RealTime IT News

Does PCI Compliance Equal Security?

NEW YORK -- The need for regulatory compliance is driving spending on security. Yet is it actually improving security overall?

It really depends on who you ask, according to industry experts from RSA, MasterCard Worldwide, Forrester Research and Depository Trust Clearing Corporation. Representatives from these companies debated the merits of PCI compliance as well as offering suggestions on how to get it implemented during the Interop conference here.

"A lot of people wouldn't do anything without it being a reaction to an incident," said Paul Stamp, senior product manager at RSA. "Compliance leads to security, which wouldn't be there otherwise. So it's a good thing."

That said, compliance coupled with a regulation, such as the Payment Card Industry/Data Security Standard , doesn't necessarily mean that an organization is secure. Khalid Kark, a principal analyst with Forrester Research, argued that a lot of businesses think being in compliance with regulations assures them of security best practices. That's not always the case, he added. However, he added, if you do security well, it could lead to compliance.

Because of the new compliance requirements with PCI this year, Forrester is seeing a bump in spending on security.

The PCI-DSS standards are an effort by the payment card industry to provide a baseline level of security compliance for those that process payment information. PCI-DSS version 1.2 is scheduled to come into effect on October 1st providing additional security provisions.

"PCI is a global standard because fraud is global," Jennifer Mack, a vice president with MasterCard Worldwide, told the audience. "While PCI is a single standard for a global environment, it does allow for flexibility and that's what's in the upcoming standard with extra clarity around the requirements."

Mack also is a member of the PCI Counsel, which actually works on developing industry specifications for PCI compliance. She noted that a primary reason for the PCI standards is the fact that the payment card industry is desperately trying to avoid government intervention in the space.

Furthermore, she argued, the standard is helping a lot of companies avoid data breaches because of their compliance posture.

Mack's declaration drew a swift response from panel moderator John Pironti, chief information risk strategist at CompuCom. He argued that he was aware of breaches of PCI-compliant vendors. Mack, however, responded that in cases where a vendor was fully compliant with every aspect of the PCI standard, there have been no reported issues.

One of the bones of contention between Mack and Pironti was around the role that QSA's (Quality Security Assessor's) play in PCI compliance. It is the QSA that can, in effect, certify that an organization is compliant. But there can be differences between different QSAs and they might be the weak link in failing to identify a particular area of non-compliance.

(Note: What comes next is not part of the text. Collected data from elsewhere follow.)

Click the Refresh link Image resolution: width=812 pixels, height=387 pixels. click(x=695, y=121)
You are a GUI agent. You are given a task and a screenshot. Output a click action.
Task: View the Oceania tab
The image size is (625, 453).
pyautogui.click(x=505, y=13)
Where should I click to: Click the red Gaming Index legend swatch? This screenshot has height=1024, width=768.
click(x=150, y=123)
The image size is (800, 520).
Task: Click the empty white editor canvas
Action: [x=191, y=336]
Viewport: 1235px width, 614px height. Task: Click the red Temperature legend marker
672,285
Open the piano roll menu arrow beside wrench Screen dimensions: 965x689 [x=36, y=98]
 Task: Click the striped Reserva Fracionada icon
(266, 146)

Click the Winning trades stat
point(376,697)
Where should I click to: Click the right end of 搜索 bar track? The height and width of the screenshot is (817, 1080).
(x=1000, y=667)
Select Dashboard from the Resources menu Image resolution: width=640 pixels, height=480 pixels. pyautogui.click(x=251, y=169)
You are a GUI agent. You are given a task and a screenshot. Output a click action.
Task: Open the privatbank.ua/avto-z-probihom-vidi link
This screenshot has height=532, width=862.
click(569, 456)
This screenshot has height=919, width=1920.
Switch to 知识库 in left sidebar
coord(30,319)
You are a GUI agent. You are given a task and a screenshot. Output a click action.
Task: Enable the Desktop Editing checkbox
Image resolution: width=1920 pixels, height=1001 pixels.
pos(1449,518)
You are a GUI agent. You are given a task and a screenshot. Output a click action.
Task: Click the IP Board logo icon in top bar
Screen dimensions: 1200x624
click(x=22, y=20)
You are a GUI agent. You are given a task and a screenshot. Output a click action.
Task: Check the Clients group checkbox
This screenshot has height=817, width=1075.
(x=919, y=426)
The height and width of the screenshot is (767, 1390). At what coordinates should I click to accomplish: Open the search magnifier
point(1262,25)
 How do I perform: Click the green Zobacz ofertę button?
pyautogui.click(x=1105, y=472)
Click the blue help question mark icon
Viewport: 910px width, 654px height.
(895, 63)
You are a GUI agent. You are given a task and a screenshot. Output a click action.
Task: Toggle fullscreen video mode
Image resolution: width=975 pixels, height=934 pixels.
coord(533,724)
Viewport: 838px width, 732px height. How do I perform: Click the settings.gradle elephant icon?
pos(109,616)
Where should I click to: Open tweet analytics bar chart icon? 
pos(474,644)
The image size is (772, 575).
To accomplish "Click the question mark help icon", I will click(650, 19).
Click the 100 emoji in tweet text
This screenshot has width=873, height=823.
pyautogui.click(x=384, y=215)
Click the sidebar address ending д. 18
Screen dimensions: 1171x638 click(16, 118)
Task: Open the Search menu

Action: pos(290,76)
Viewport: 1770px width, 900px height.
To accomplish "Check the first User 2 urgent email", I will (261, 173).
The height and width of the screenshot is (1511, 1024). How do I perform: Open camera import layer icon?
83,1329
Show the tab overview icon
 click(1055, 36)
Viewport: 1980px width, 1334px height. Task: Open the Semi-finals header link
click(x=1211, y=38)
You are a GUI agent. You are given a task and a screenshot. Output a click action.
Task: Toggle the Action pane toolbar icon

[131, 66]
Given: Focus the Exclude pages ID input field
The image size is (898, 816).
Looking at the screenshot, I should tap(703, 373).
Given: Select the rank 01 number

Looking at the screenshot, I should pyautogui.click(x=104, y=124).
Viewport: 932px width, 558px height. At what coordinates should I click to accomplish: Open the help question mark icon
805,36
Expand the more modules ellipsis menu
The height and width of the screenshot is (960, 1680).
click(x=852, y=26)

A key role for QSAs is helping to identify areas of risk, which is where compliance can also serve a starting point for checklist of items to look at.

"On a risk based model you can get more done than just relying on a regulation to get things done," Forrester's Kark said.

Mack responded that a risk-based approach and compliance are not mutually exclusive and they can be used in tandem to secure organizations. That being the case, Mack admitted that PCI-DSS is an evolving standard. On October 1st the next release of DSS 1.2 comes out and then it will be another 24 month cycle until the next one comes out.

"We want input from the community and how it affects you so we can enhance it and make it better," Mack said. "The point is we have to protect data credit card or otherwise. If we don't show we're making progress than we'll have a big problem."